In ecology, succession is a series of progressive changes made in a community over time. These changes often lead to higher diversity in an environment.
By Jessica DeWitt, Estraven Lupino-Smith, and Addie Hopes
In June 2020, editor Jessica DeWitt published Succession: Queering the Environment, an eight-part series, that explored the impact of queer people, non-humans, systems, and ideas on the fields of environmental history, environmental humanities, and queer ecology. This series was an effort to begin filling a gap in queer scholarship on our website and to acknowledge the growing influence of queer theory and queer thought on environmental thinking.

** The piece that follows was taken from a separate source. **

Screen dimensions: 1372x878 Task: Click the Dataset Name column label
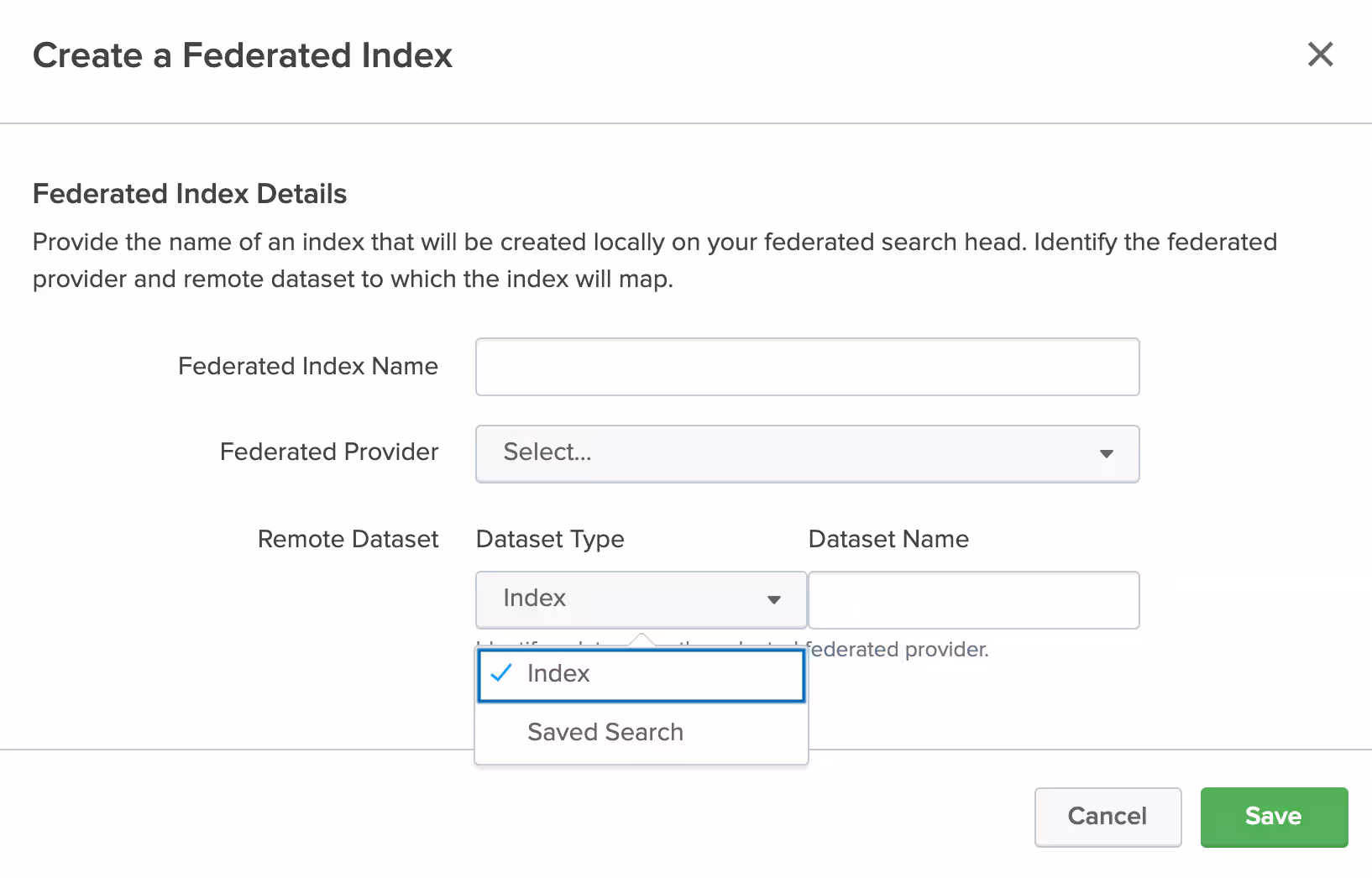(x=888, y=539)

Succession was a success and remains some of our most-read and most-regularly visited content on our site.
Succession II: Queering the Environment is an effort to build upon the success of the first series and to explore the development of this burgeoning field of thought over the past two years. Like the first series, Succession II considers queer as both a noun and a verb. Focus is given to queer people on the LGBTQIA2+ spectrum and their relationship to the natural world, as well as to exploring what it means to queer environmental ideas and systems.

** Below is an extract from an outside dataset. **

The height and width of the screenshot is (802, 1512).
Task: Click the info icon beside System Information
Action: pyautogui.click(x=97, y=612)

“Queer, then, is both a noun and a verb… ours is an ecology that may begin in the experiences and perceptions of non-heterosexual individuals and communities, but is even more importantly one that calls into question heteronormativity itself as part of its advocacy around issues of nature and environment – and vice versa.” – Cate Sandilands and Bruce Erickson, Queer Ecologies
Specifically, Succession II contributors were asked to reflect on queer peoples, more-than-humans, ideas, and systems in relation to three prompts related to unruliness, care, and pleasure:
- Prompt #1: On Unruliness: “How can queer environmental histories, environmental humanities, and queer ecology embrace the wild and disorderly?”

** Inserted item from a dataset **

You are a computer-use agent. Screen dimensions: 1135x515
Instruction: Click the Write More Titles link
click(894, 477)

“We need a way to register those bodies that congregate or disperse around the boundaries of a history of sexuality that has named names and made order out of chaos, and in so doing we will not simply be locating subjugated figures or celebrating a naughty and subversive set of nonconformists; rather, we will also be engaging disorderly forms of history, desires that lie beyond the consensus terms of their eras. While the arc of modern queer histories has bent toward legibility, recognition, maturity, and mutuality, wild bodies plot a different course through history and appear only at the very edge of definition, flickering in and out of meaning and sense and tending toward bewilderment. Bewilderment, furthermore, as a form of lostness and unknowing, is not a politically charged statement about being and knowing; it is simply the space rendered by the absence of meaning and direction” (Jack Halberstam, Wild Things: The Disorder of Desire, 14)
- Prompt #2: On Care: “How does queering environmental history and humanities scholarship unveil past instances of interspecies and non-anthropocentric ways of caring? How does queer ecology break down gendered barriers to care for one another and help us move toward a more caring biocentric future?”
“All masculinities have infinite capacities to care, which can be expressed towards Earth, human others and ourselves — simultaneously.” (Martin Hultman and Paul M. Pulé, Ecological Masculities: Theoretical Foundations and Practical Guidance, 31)
“We conclude that climate change denialism epitomises white male effect, providing us with a destructive example of the convergent mechanisms of race, power and resource exploitation that have asserted white men’s primacy precisely because malestream norms persist and shape some men’s values and actions in overtly uncaring directions.” (Hultman and Pulé, 22)
- Prompt #3: On Pleasure: “How does queer ecology help us understand and embrace pleasure, and the intersection of pleasure with the natural world? How has a societal obsession with controlling and determining ‘natural’ and ‘unnatural’ pleasures affected human sexuality? How does looking at the past through a queer lens with a mind to pleasure change our understanding of history and historical processes?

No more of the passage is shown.